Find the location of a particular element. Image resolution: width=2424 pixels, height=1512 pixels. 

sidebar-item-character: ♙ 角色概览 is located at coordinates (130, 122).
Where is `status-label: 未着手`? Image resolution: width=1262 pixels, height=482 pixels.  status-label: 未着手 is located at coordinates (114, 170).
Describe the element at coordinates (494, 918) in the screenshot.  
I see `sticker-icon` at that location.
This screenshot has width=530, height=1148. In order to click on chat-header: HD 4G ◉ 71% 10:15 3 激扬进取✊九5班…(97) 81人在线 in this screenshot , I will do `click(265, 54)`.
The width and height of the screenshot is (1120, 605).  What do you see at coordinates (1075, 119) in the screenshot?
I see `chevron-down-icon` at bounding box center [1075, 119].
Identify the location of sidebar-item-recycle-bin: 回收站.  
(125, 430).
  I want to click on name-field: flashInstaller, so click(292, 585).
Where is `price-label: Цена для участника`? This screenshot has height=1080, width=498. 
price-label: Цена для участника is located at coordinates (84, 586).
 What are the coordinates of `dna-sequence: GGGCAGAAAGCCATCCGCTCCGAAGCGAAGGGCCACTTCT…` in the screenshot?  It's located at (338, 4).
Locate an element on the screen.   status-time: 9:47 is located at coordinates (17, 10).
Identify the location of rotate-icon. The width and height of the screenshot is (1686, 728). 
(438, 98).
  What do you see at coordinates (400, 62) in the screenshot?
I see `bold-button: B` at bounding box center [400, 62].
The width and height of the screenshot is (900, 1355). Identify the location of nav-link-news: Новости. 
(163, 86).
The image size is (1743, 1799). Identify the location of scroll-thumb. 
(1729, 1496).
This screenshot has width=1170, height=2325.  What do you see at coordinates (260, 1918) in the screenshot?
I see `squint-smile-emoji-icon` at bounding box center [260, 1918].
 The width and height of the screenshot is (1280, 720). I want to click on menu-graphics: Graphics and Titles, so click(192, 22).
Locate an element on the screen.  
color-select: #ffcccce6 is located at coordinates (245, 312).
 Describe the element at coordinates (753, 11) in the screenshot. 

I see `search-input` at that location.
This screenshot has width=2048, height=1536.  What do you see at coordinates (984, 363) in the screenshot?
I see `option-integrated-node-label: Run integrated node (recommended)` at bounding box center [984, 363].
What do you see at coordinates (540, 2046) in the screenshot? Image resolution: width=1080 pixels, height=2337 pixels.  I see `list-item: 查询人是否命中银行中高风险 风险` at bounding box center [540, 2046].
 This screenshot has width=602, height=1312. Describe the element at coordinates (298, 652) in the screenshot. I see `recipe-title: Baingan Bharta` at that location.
__________
Convert the records above into a JSON list of strings, with each non-blank line as its own string and blank lines left out.

[
  "Find the location of a particular element. Image resolution: width=2424 pixels, height=1512 pixels. ",
  "sidebar-item-character: ♙ 角色概览 is located at coordinates (130, 122).",
  "Where is `status-label: 未着手`? Image resolution: width=1262 pixels, height=482 pixels.  status-label: 未着手 is located at coordinates (114, 170).",
  "Describe the element at coordinates (494, 918) in the screenshot.  ",
  "I see `sticker-icon` at that location.",
  "This screenshot has width=530, height=1148. In order to click on chat-header: HD 4G ◉ 71% 10:15 3 激扬进取✊九5班…(97) 81人在线 in this screenshot , I will do `click(265, 54)`.",
  "The width and height of the screenshot is (1120, 605).  What do you see at coordinates (1075, 119) in the screenshot?",
  "I see `chevron-down-icon` at bounding box center [1075, 119].",
  "Identify the location of sidebar-item-recycle-bin: 回收站.  ",
  "(125, 430).",
  "  I want to click on name-field: flashInstaller, so click(292, 585).",
  "Where is `price-label: Цена для участника`? This screenshot has height=1080, width=498. ",
  "price-label: Цена для участника is located at coordinates (84, 586).",
  " What are the coordinates of `dna-sequence: GGGCAGAAAGCCATCCGCTCCGAAGCGAAGGGCCACTTCT…` in the screenshot?  It's located at (338, 4).",
  "Locate an element on the screen.   status-time: 9:47 is located at coordinates (17, 10).",
  "Identify the location of rotate-icon. The width and height of the screenshot is (1686, 728). ",
  "(438, 98).",
  "  What do you see at coordinates (400, 62) in the screenshot?",
  "I see `bold-button: B` at bounding box center [400, 62].",
  "The width and height of the screenshot is (900, 1355). Identify the location of nav-link-news: Новости. ",
  "(163, 86).",
  "The image size is (1743, 1799). Identify the location of scroll-thumb. ",
  "(1729, 1496).",
  "This screenshot has width=1170, height=2325.  What do you see at coordinates (260, 1918) in the screenshot?",
  "I see `squint-smile-emoji-icon` at bounding box center [260, 1918].",
  " The width and height of the screenshot is (1280, 720). I want to click on menu-graphics: Graphics and Titles, so click(192, 22).",
  "Locate an element on the screen.  ",
  "color-select: #ffcccce6 is located at coordinates (245, 312).",
  " Describe the element at coordinates (753, 11) in the screenshot. ",
  "I see `search-input` at that location.",
  "This screenshot has width=2048, height=1536.  What do you see at coordinates (984, 363) in the screenshot?",
  "I see `option-integrated-node-label: Run integrated node (recommended)` at bounding box center [984, 363].",
  "What do you see at coordinates (540, 2046) in the screenshot? Image resolution: width=1080 pixels, height=2337 pixels.  I see `list-item: 查询人是否命中银行中高风险 风险` at bounding box center [540, 2046].",
  " This screenshot has width=602, height=1312. Describe the element at coordinates (298, 652) in the screenshot. I see `recipe-title: Baingan Bharta` at that location."
]